Approving de-scripification

When a scrip holder wants to become a registered holder, they request de-scripification. You approve it from the Mainframe's pending-request banner: the Approve De-scripification screen pre-fills the holder and share amount, you complete and sign the certificate details, and confirm. The holder is then put on the register.

Under the hood. Issuer approval is the moment that matters legally — it is when a new holder is added to the register of record. See The dual-token model and Compliance architecture.

Admin

The admin area lets you edit the company's public profile (description, image, links). It does not change the legal identity set at creation.

Upgrade

The upgrade area lists your company's contracts — CyberCorp, Deal Manager, Issuance Manager, Round Manager, and the cyberCERT/cyberSCRIP implementations — and shows, for each, whether a newer MetaLeX-published version is available. You upgrade each one individually, and only when you choose; upgrades are never forced.

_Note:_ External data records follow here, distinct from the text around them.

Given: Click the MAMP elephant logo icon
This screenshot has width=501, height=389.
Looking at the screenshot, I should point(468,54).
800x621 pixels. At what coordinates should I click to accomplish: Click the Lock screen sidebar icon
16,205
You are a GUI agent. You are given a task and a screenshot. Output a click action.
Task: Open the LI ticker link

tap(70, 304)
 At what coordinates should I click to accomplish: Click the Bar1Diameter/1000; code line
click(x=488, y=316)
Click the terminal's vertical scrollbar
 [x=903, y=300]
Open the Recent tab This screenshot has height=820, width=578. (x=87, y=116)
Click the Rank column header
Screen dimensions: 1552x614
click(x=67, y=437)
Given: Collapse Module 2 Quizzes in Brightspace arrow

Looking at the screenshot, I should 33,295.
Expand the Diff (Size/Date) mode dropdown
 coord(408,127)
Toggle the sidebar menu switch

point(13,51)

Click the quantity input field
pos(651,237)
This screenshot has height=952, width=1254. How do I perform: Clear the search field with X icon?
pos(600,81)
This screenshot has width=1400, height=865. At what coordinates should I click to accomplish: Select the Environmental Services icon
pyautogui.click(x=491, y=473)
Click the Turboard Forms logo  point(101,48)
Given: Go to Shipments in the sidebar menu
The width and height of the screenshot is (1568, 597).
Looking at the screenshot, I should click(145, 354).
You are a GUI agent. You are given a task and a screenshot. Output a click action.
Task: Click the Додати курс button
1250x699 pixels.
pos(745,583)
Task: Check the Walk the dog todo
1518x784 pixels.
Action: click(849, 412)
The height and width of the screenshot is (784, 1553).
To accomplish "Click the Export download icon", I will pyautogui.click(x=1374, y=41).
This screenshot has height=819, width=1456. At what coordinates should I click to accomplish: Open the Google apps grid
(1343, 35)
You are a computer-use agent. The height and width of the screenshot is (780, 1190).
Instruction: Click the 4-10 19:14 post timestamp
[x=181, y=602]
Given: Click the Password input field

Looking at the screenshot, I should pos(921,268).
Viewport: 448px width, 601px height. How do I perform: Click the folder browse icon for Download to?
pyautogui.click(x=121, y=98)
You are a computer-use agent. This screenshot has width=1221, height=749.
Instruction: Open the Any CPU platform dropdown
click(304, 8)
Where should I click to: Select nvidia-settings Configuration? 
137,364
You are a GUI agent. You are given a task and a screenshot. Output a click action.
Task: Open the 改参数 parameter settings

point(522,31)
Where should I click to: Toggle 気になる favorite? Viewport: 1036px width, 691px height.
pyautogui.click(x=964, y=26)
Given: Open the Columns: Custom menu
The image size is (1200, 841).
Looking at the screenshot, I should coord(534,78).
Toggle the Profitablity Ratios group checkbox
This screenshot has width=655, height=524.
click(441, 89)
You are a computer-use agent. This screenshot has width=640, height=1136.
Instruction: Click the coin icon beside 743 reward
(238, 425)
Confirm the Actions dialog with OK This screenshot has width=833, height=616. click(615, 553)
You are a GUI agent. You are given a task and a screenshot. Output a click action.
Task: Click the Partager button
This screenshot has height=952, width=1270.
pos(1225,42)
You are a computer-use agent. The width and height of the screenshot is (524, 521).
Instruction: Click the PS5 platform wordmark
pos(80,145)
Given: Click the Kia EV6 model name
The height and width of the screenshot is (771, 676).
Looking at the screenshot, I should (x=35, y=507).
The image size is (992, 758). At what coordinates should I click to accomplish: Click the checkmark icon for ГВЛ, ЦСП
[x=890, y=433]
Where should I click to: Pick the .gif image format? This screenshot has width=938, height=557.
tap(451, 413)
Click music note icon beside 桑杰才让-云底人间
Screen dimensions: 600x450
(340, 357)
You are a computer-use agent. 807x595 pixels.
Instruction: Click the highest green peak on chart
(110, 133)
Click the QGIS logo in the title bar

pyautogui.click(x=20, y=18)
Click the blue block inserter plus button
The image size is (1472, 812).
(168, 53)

Under the hood. Upgrades use a co-approval model: MetaLeX publishes a new implementation, and your company opts in — neither side can act alone. See Upgrade model and Co-approval upgradeability.

Good to know

  • Every change is a transaction. Issuing, transferring, scripifying, and approving cost a small amount of gas.
  • You keep control. MetaLeX cannot issue your securities, move your funds, or change your register — see The role of MetaLeX.
  • Nothing is hidden offchain. Anyone you authorise can verify the register directly.